## What to do:
Reproduce every one of the items below, substituting "How can I carry out" for each occurrence of "How do I perform" and leaving all other text unchanged.

## Task inputs:
- - - - - - -

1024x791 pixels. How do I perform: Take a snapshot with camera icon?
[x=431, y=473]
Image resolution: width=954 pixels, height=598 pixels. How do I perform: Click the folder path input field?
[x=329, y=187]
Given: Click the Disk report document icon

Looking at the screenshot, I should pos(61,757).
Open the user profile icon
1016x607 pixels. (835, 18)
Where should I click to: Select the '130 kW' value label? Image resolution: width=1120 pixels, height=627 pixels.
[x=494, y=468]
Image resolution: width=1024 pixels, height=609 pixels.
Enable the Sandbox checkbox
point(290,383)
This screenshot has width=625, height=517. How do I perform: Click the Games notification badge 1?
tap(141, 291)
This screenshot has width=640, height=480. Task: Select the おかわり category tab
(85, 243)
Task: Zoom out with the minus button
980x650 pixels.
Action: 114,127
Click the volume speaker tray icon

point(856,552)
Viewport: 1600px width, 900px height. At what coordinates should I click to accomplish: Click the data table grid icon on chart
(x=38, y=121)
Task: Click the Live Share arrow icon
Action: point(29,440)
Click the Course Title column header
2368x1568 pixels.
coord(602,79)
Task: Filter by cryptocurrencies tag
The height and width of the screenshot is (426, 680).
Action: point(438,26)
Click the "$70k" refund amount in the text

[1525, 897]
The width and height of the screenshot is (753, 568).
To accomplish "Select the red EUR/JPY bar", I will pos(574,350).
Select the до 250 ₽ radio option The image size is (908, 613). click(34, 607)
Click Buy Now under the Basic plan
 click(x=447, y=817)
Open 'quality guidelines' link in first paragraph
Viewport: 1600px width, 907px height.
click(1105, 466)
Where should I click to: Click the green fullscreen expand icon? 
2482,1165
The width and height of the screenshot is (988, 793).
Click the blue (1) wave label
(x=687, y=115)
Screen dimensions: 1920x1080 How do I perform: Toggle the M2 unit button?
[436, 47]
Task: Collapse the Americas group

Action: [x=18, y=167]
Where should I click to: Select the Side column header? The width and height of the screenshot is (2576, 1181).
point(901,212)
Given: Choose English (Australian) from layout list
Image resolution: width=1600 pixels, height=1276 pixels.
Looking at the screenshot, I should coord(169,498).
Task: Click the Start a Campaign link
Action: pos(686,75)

- - - - - - -

## The response:
1024x791 pixels. How can I carry out: Take a snapshot with camera icon?
[x=431, y=473]
Image resolution: width=954 pixels, height=598 pixels. How can I carry out: Click the folder path input field?
[x=329, y=187]
Given: Click the Disk report document icon

Looking at the screenshot, I should pos(61,757).
Open the user profile icon
1016x607 pixels. (835, 18)
Where should I click to: Select the '130 kW' value label? Image resolution: width=1120 pixels, height=627 pixels.
[x=494, y=468]
Image resolution: width=1024 pixels, height=609 pixels.
Enable the Sandbox checkbox
point(290,383)
This screenshot has width=625, height=517. How can I carry out: Click the Games notification badge 1?
tap(141, 291)
This screenshot has width=640, height=480. Task: Select the おかわり category tab
(85, 243)
Task: Zoom out with the minus button
980x650 pixels.
Action: 114,127
Click the volume speaker tray icon

point(856,552)
Viewport: 1600px width, 900px height. At what coordinates should I click to accomplish: Click the data table grid icon on chart
(x=38, y=121)
Task: Click the Live Share arrow icon
Action: point(29,440)
Click the Course Title column header
2368x1568 pixels.
coord(602,79)
Task: Filter by cryptocurrencies tag
The height and width of the screenshot is (426, 680).
Action: point(438,26)
Click the "$70k" refund amount in the text

[1525, 897]
The width and height of the screenshot is (753, 568).
To accomplish "Select the red EUR/JPY bar", I will pos(574,350).
Select the до 250 ₽ radio option The image size is (908, 613). click(34, 607)
Click Buy Now under the Basic plan
 click(x=447, y=817)
Open 'quality guidelines' link in first paragraph
Viewport: 1600px width, 907px height.
click(1105, 466)
Where should I click to: Click the green fullscreen expand icon? 
2482,1165
The width and height of the screenshot is (988, 793).
Click the blue (1) wave label
(x=687, y=115)
Screen dimensions: 1920x1080 How can I carry out: Toggle the M2 unit button?
[436, 47]
Task: Collapse the Americas group

Action: [x=18, y=167]
Where should I click to: Select the Side column header? The width and height of the screenshot is (2576, 1181).
point(901,212)
Given: Choose English (Australian) from layout list
Image resolution: width=1600 pixels, height=1276 pixels.
Looking at the screenshot, I should coord(169,498).
Task: Click the Start a Campaign link
Action: pos(686,75)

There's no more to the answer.